Training Deep Learning Models for Industrial Defect Detection with Limited, Imbalanced, and Defect-free Samples

The research team is working closely with VisEra Technologies to develop algorithms for automated optical inspection, including computer vision technology, camera auto-calibration technology, and deep learning algorithms for defect detection. In addition to developing deep learning models for the classification, detection, and segmentation of product defects on the production line, the team aims to deepen further their deep learning research to reduce labor costs and algorithm design with limited learning samples. By using many learning samples labeled with defect locations, the defect detection model obtained can be used for real-time defect detection on the production line. Although this achieves the goal of saving labor costs for manual inspection and achieving more accurate and stable detection performance, there is a high labor cost in labeling defect samples for every new product line opened. Additionally, the number of positive models (with defects) collected at the beginning of a newly opened production line is minimal. In situations where sample numbers are severely limited, and the ratio of positive to negative samples is severely imbalanced, the resulting deep learning model will be biased and low-performing. Therefore, to reduce labeling costs and solve the problem of insufficient samples, the research team is actively developing algorithms for semi-supervised and weakly supervised learning and combining them with transfer learning. Leveraging the advantages of convolutional neural networks in feature extraction, they use feature matching to identify samples with inconsistent labeling in training sets for automatic or manual correction to reduce labeling costs. In addition, self-supervised learning and domain adaptation can be used to learn features from their data or to use labeled samples from similar past products to find standard features to solve the problem of insufficient training samples. These research directions are not only highly motivating for development in industrial production lines but are also trends in deep learning in recent years.

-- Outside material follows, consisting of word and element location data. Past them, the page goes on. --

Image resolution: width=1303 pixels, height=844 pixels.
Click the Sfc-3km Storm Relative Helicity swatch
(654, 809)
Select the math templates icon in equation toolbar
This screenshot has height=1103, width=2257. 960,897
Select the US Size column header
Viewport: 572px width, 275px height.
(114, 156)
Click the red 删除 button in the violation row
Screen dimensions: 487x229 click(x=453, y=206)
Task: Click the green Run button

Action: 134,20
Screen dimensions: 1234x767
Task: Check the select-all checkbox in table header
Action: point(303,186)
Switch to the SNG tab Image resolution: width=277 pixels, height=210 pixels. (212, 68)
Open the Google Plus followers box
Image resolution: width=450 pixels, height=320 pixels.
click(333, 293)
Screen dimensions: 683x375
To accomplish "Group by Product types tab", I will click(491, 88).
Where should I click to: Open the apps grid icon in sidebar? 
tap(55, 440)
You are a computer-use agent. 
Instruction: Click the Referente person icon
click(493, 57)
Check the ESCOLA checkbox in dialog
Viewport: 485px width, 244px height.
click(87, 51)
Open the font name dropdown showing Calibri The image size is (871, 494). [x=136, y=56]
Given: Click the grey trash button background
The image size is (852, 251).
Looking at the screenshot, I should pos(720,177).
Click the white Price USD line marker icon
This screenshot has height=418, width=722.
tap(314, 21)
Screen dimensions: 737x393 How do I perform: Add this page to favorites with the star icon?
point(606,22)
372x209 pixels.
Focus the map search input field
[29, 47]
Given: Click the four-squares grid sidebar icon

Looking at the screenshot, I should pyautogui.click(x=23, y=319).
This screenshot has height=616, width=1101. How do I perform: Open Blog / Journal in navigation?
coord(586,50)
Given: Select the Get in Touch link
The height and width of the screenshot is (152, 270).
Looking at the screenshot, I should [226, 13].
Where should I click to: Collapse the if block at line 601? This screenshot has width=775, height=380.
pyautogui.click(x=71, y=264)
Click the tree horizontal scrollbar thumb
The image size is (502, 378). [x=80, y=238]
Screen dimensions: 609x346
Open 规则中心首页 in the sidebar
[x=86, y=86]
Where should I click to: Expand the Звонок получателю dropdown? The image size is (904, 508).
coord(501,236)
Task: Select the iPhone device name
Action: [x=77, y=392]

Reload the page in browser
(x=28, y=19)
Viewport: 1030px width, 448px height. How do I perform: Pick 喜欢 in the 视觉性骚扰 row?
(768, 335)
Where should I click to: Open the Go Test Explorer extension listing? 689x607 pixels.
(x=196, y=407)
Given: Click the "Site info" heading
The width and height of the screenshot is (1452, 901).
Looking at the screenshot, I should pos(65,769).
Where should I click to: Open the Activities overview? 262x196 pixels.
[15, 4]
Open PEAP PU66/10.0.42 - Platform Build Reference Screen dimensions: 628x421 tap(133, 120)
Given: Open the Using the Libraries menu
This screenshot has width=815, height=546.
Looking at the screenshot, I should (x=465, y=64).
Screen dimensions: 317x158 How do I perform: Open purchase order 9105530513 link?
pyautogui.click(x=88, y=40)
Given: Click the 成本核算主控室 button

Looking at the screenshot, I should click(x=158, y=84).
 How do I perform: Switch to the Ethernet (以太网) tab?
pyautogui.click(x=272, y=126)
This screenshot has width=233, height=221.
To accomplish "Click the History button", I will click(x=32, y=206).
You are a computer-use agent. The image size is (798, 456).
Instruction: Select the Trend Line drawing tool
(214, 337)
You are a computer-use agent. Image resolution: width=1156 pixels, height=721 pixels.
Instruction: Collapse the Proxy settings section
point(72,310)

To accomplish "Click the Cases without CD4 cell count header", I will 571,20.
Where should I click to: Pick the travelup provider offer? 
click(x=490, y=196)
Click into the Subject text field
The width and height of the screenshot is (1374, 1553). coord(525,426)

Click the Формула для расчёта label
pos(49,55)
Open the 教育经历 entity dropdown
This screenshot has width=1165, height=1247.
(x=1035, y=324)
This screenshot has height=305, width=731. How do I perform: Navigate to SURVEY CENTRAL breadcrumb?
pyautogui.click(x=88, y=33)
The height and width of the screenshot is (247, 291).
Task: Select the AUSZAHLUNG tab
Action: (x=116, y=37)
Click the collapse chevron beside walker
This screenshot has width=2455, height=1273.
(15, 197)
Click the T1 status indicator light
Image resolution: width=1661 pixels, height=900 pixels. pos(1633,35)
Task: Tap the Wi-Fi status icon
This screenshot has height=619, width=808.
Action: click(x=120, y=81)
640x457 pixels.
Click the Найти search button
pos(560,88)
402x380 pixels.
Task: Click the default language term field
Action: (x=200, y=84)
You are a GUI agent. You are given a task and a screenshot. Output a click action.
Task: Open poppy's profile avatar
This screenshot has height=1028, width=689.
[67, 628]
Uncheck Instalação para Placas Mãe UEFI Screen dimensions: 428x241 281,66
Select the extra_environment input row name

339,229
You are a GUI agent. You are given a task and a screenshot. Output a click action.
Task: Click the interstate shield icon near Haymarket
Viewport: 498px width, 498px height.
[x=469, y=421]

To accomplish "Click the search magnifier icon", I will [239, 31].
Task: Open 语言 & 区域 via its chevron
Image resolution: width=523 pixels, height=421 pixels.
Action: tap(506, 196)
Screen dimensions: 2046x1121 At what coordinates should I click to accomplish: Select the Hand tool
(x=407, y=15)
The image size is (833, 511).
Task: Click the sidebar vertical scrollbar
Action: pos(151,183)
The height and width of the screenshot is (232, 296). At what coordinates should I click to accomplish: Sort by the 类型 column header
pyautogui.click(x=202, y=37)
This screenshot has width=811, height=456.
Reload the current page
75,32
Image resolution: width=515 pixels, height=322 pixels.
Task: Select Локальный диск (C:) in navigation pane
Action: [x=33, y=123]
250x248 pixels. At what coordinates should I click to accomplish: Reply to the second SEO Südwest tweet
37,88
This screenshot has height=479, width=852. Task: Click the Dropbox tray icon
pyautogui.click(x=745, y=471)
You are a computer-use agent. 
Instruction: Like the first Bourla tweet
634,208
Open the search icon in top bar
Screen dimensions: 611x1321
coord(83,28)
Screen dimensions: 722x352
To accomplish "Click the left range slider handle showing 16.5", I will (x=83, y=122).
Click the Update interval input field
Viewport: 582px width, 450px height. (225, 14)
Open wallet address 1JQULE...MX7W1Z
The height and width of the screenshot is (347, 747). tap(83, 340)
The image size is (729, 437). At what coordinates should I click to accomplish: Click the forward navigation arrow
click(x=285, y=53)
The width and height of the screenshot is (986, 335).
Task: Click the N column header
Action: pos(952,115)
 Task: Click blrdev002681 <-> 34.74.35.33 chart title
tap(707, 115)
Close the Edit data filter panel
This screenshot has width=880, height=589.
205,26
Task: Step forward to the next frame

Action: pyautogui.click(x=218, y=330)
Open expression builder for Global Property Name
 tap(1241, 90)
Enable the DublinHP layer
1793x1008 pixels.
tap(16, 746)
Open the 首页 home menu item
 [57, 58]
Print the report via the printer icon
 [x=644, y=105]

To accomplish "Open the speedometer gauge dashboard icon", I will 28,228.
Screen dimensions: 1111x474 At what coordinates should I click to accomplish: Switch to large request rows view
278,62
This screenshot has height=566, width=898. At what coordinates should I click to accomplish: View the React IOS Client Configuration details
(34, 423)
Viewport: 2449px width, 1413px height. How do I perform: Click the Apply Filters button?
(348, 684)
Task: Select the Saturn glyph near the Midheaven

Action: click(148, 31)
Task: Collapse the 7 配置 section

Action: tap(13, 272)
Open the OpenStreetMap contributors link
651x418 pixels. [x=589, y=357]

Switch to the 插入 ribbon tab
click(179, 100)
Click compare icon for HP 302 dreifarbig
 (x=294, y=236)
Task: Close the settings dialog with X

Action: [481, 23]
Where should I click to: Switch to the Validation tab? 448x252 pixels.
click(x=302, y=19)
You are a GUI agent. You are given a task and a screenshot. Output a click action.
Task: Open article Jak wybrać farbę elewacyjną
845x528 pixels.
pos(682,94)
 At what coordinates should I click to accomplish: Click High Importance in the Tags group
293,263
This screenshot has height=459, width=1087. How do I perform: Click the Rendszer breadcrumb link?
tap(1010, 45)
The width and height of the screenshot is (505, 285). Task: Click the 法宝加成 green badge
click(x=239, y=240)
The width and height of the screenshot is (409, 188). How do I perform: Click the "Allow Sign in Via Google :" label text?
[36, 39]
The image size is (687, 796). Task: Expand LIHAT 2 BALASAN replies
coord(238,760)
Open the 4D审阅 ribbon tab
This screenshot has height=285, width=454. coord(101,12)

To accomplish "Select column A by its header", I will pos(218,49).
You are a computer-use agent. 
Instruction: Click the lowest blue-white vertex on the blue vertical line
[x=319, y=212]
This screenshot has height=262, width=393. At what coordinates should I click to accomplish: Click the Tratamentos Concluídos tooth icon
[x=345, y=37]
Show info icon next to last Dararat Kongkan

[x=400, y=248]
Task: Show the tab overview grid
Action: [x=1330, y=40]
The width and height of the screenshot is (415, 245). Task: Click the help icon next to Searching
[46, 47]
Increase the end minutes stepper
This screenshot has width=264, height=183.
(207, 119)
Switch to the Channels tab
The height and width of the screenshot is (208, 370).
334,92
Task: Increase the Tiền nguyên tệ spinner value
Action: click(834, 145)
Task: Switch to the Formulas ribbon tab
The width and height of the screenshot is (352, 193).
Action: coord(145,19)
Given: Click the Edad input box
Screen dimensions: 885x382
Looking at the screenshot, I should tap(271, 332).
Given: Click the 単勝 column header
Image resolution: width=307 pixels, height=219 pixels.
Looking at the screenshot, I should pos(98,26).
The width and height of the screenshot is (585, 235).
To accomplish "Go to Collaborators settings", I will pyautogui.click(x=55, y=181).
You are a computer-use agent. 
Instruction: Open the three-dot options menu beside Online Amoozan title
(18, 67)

Developing defect detection technology using deep learning can easily and freely be applied to any item that customers want to detect, thus helping to effectively identify defective products by removing the many influences brought about by environmental factors and different objects. However, a large amount of training data is required to train a good detection model. It is difficult to collect samples with defects on available production lines due to high yield rates. In addition, labeling a large number of pieces will consume a lot of labor costs. Therefore, it is possible to effectively train a defect model through four techniques even when the number of correctly labeled samples is low. The four techniques are Active Learning, Semi-Supervised Learning, Domain Adaptation, and Transfer Learning.